- Saved data entries:
= Beginning of Section =
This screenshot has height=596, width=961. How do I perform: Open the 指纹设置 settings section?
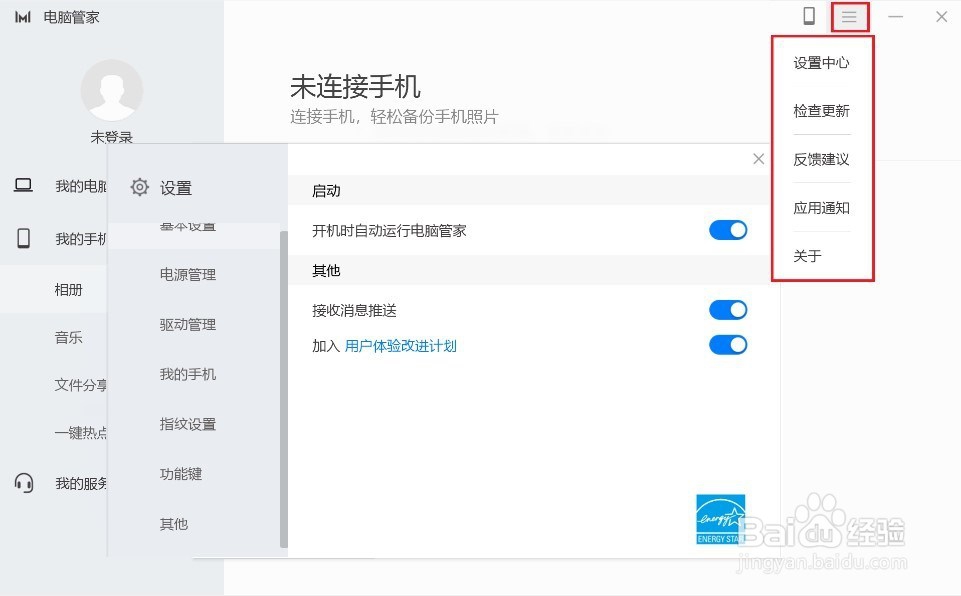[186, 424]
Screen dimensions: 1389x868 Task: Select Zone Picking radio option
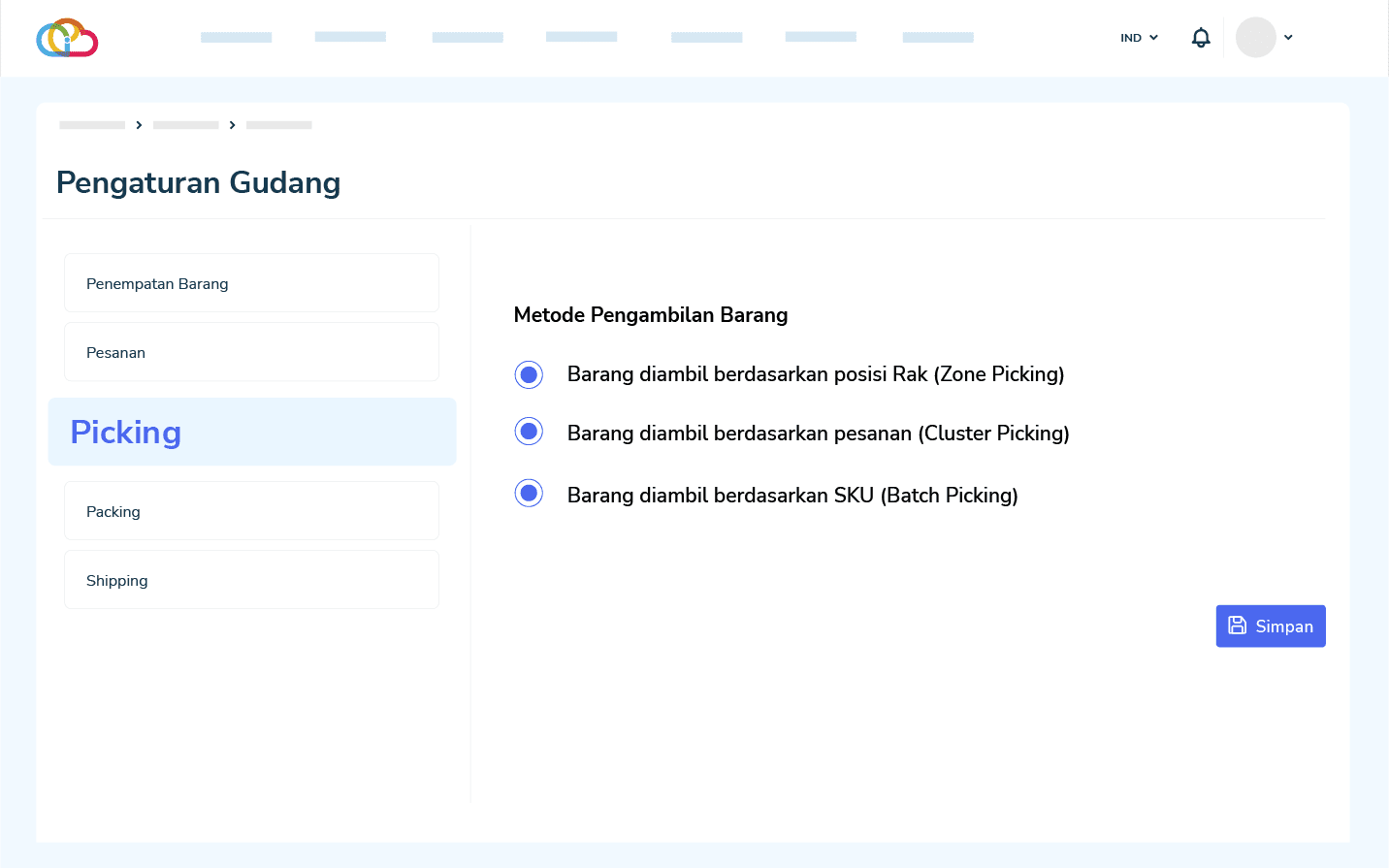click(529, 374)
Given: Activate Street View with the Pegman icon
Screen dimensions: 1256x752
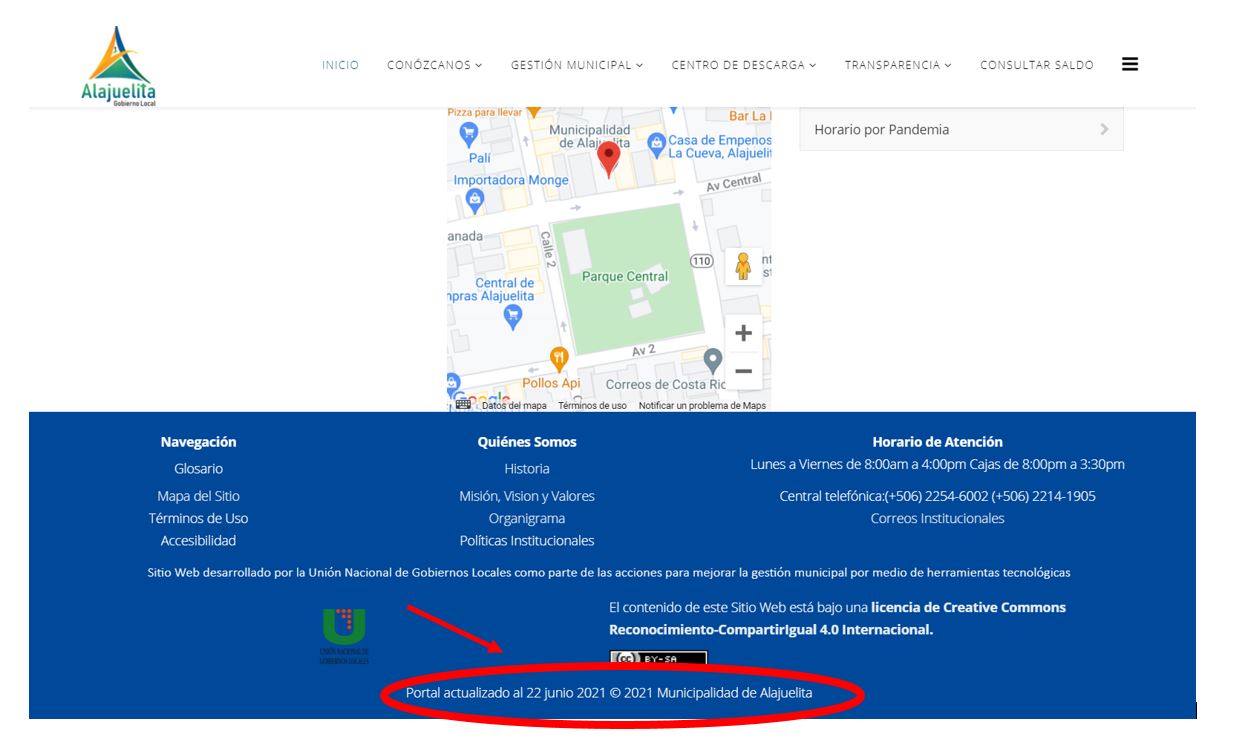Looking at the screenshot, I should (742, 264).
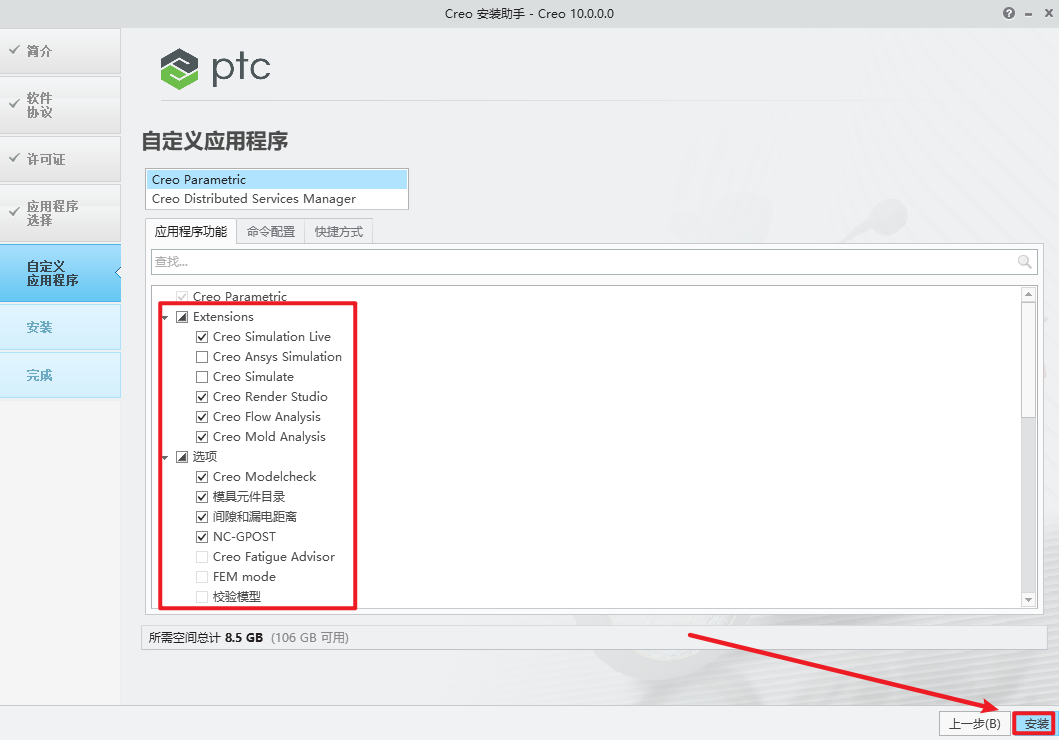Click the 上一步(B) button
1059x740 pixels.
975,723
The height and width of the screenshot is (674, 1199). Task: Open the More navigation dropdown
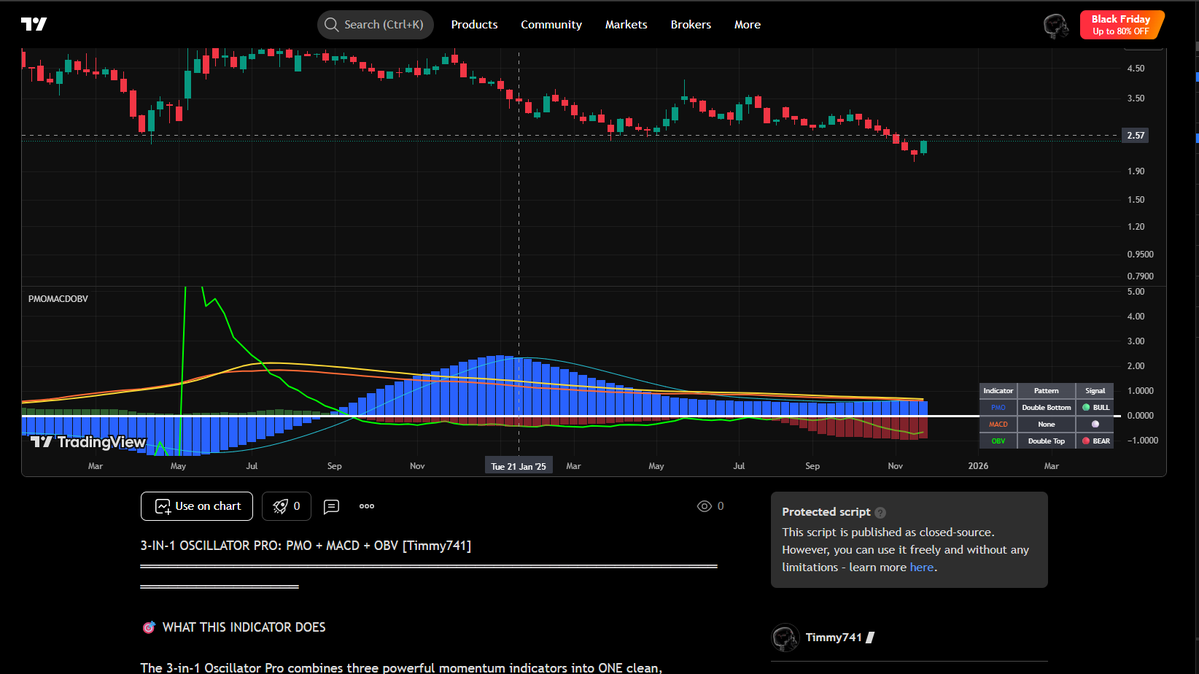point(746,24)
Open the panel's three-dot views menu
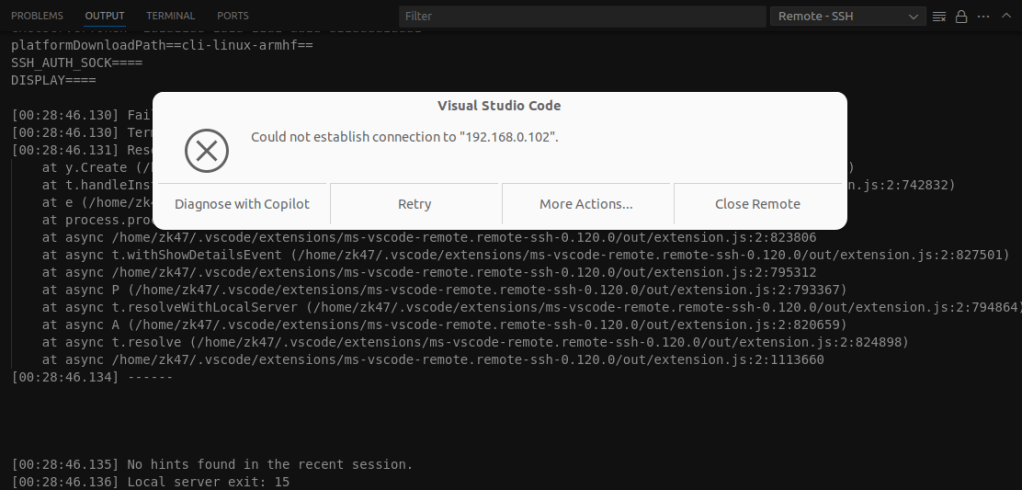 coord(983,16)
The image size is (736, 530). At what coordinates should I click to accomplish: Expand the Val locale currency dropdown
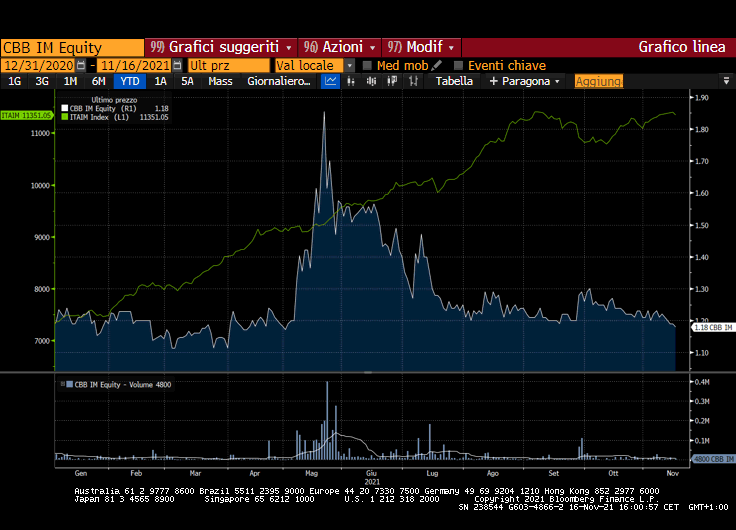coord(350,65)
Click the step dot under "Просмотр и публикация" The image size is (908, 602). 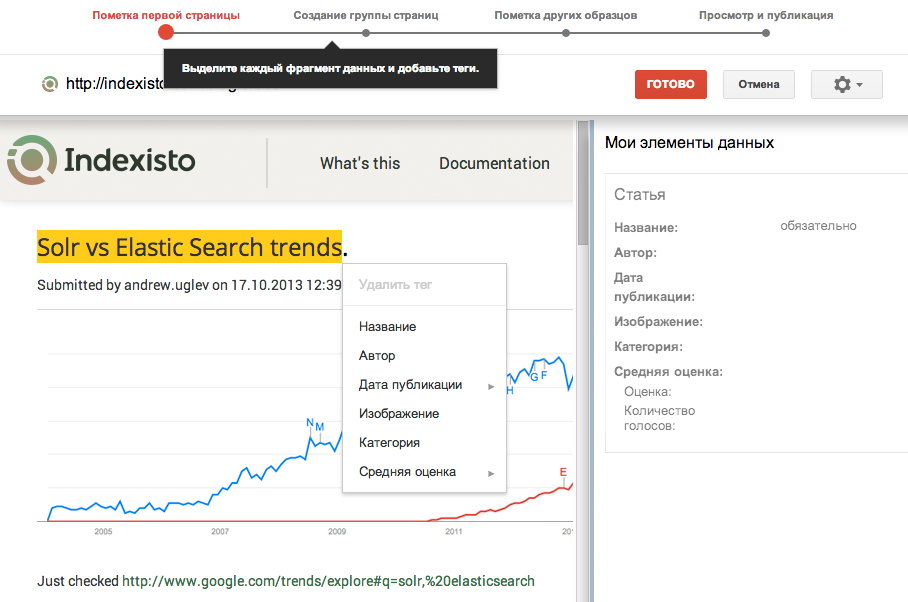[x=766, y=32]
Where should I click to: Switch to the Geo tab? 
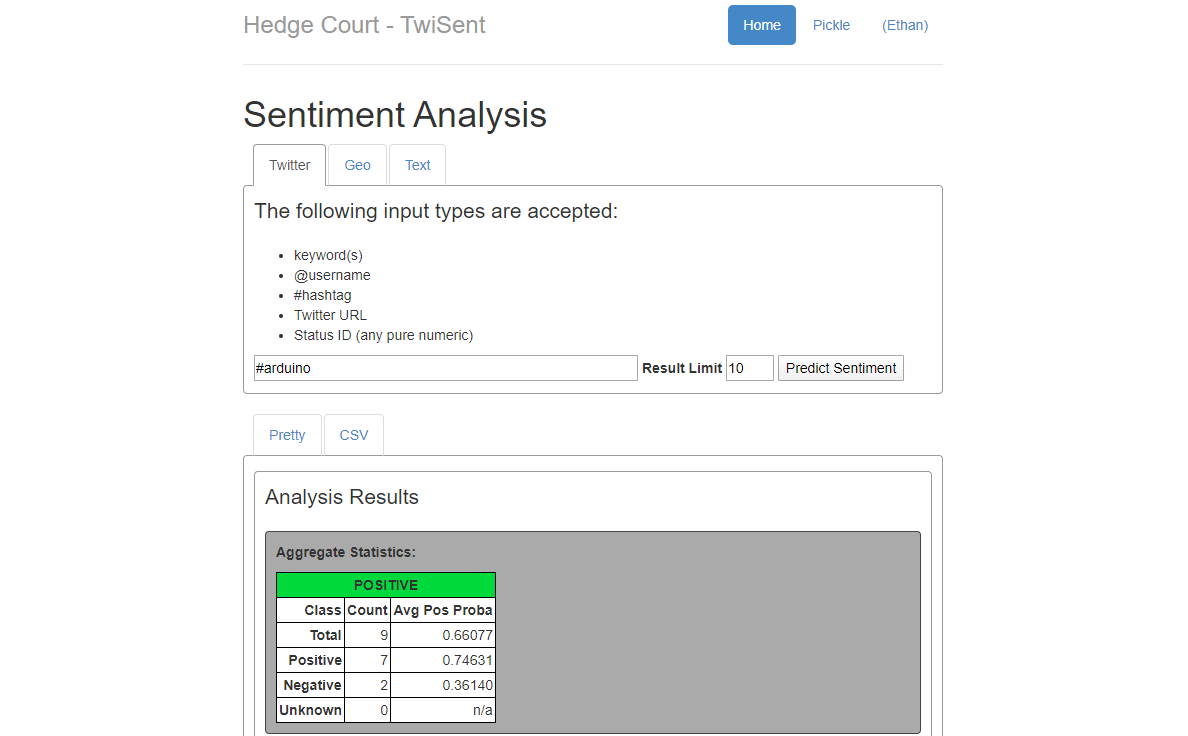click(x=358, y=165)
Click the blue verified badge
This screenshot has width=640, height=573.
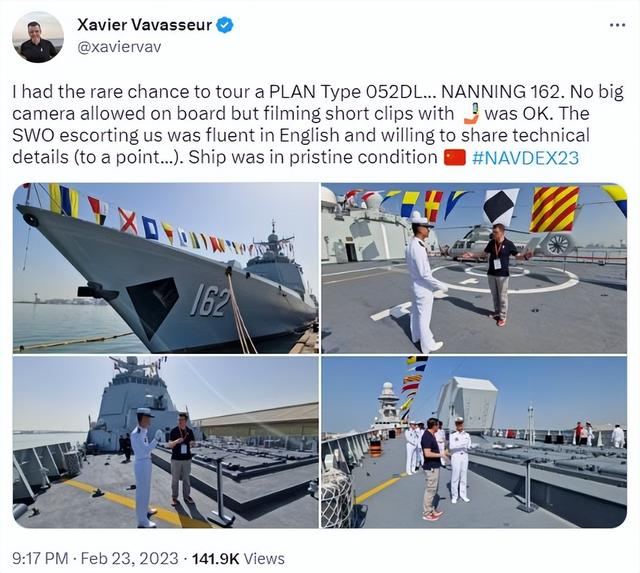pyautogui.click(x=224, y=25)

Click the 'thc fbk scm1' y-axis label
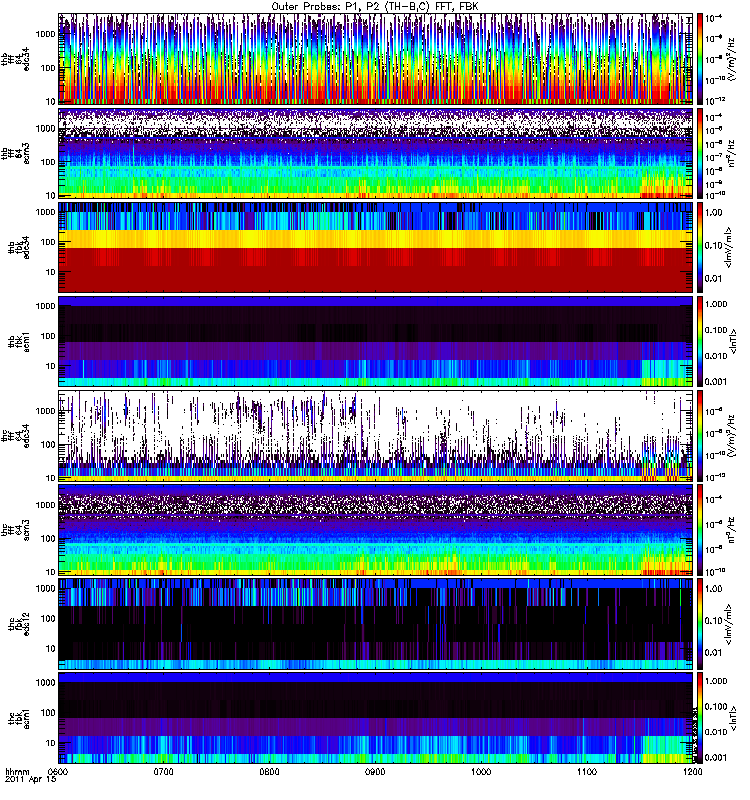pos(19,718)
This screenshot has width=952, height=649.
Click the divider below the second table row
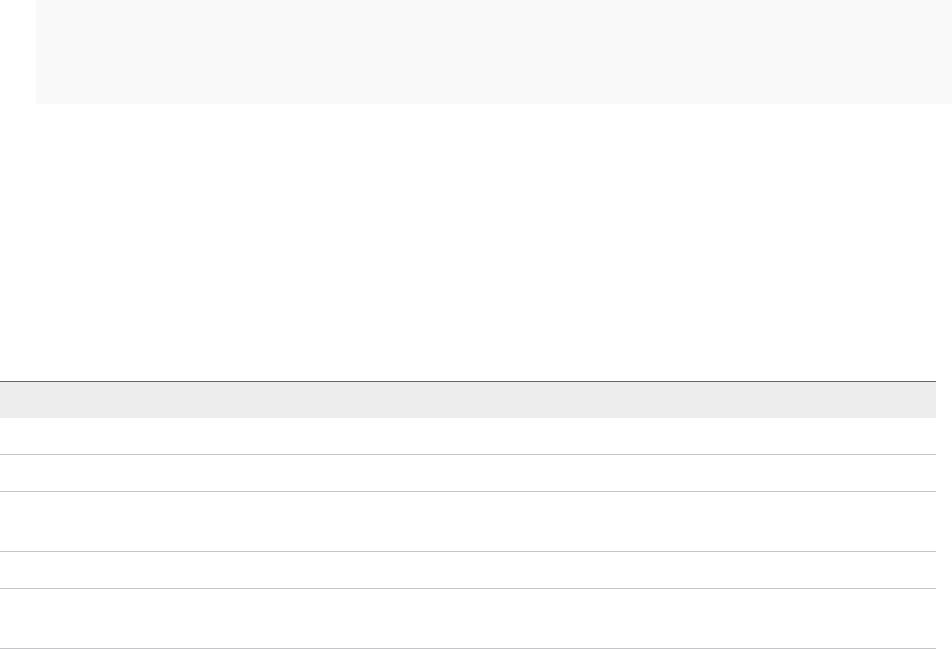point(467,491)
= End of Section =
- ACTIVITY:
Without any pictures, please write out the lines from the one containing "Click the 'thc fbk scm1' y-axis label" through the final line of the data, exactly and inclusive of both ends.

- ANSWER SPACE:
Click the 'thc fbk scm1' y-axis label
pos(19,718)
This screenshot has width=952, height=649.
Click the divider below the second table row
point(467,491)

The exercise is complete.